Band californiana che avevo già avuto modo di vedere in gennaio in apertura del concerto degli Interpol all’Olympia, hanno pubblicato un nuovo lavoro, Death Magic, in agosto; sono un gruppo capace  di catturare l’attenzione e affascinare soprattutto live. Con sonorità fra lo psichedelico, l’house e  l’electrorock che si mescolano a suoni più primitivi e selvaggi, hanno come di consueto fatto la loro apparizione sulle note di Pain, musica composta per il videogioco Max Payne 3, a cui una dopo l’altra hanno fatto seguito in un crescendo  varie tracce vecchie e nuove fra le più trascinanti della band. Fra tutte segnalo in particolare Zoothorns dall’album Health del 2008, Die Slow da Get Color e dall’ultimo bellissimo album, Death Magic, Men Today e Stonefist.  Insomma gli HEALTH sono davvero una piacevolissima certezza. 

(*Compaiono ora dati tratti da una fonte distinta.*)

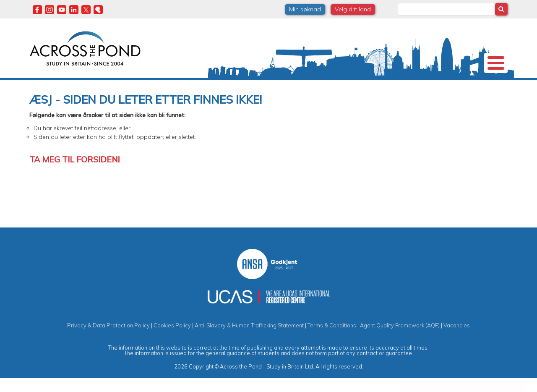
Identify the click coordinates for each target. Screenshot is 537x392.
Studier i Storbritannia (164, 86)
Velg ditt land (353, 9)
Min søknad (305, 9)
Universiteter (98, 86)
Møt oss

Subito dopo, sull’altro palco, si esibiva  Rhye, che ho sentito purtroppo solo in lontananza, preferendo mantenere la mia posizione in attesa dei pezzi forti della serata: Kurt Vile e Thom Yorke. Verso le 20 infatti è venuto il momento di Kurt Vile. Cantautore americano estremamente interessante, è anche lui fresco della pubblicazione di un nuovo lavoro, acclamato dalla critica e molto apprezzato dal pubblico. La sua musica è un brillante mélange di folk, psichedelia e new wave ed è corroborata da testi malinconici e divertenti assieme.  Breve esibizione la sua, solo nove brani, per ovvi motivi di tempo, ma trascinante e coinvolgente com’è questo artista tanto versatile quanto simpatico. Non sono mancati i brani più attesi del nuovo lavoro, Dust Bunnies e Pretty Pimpin e la bellissima, ironica e trasognata I’m An Outlaw.

 Kurt Vile Pitchfork 2

Dopo Kurt Vile, sull’altro palco, si esibivano i Battles, che purtroppo, come Ryhe, non ho potuto seguire: una folla sempre più imponente si assembrava intanto attorno al palco principale in attesa di Thom Yorke. Aggiunto in extremis alla lineup del festival dopo la defaillance di Björk, la scelta del frontman dei Radiohead si è rivelata provvidenziale e indovinatissima.  Brillante, intelligente, visionario,  Thom Yorke da sempre fa viaggiare in parallelo la produzione con i Radiohead con progetti solisti e collaborazioni tanto feconde quanto sperimentali con artisti talora diversissimi l’uno dall’altro: comune denominatore l’inesauribile vena creativa, il desiderio di esplorare nuovi territori musicali ma non solo. E’ un’esperienza sinestetica assistere  a uno dei concerti di Yorke, attualmente in tour per presentare il suo nuovo Tomorrow’s Modern Boxes. Accompagnato sul palco dal polistumentista e storico produttore dei Radiohead Nigel Godrich e da Tarik Barri (che ha il compito di accompagnare la musica e la voce di Thom ricamando con il computer immagini sempre più luminose, intricate e futuristiche, che si proiettano sul fondo del palco) Yorke ci ha regalato una performance allo stesso tempo sonora, visiva, emotiva e intellettuale. Le undici tracce proposte spaziano come di consueto fra titoli vecchi e nuovi della produzione solista: ci sono brani dall’album The Eraser, come The Clock, Black Swan e Cymbal Rush, brani dall’ultimo lavoro Tomorrow’s Modern Boxes, come Brain In A Bottle and Guess Again, e c’è anche Amok dall’omonimo lavoro firmato con il progetto Atoms for Peace.

 Thom Yorke Pitchfork

Thom Yorke passa dalla console al microfono, canta, balla, immerso totalemente nella sua musica senza per questo dimenticarsi del pubblico che assiste fra l’ammirato e lo stupito ad uno spettacolo assolutamente nuovo e inusuale. Il concerto, che non dimenticherò facilmente, si chiude sulle note di Default, un altro brano degli Atoms for Peace. Infine, ciliegina sulla torta di una serata perfetta, l’esibizione, altrettanto futuristica e visionaria di Kieran Hebden, alias Four Tet, con le sue sonorità all’intersezione fra oriente e occidente, fra house, elettronica e discomusic, capace di far sognare e ballare senza soluzione di continuità. Sabato 31 non ho preso parte alla giornata conclusiva del festival. Segnalo tuttavia la presenza, fra gli altri, dei Run The Jewels, Spiritualized e Ratatat.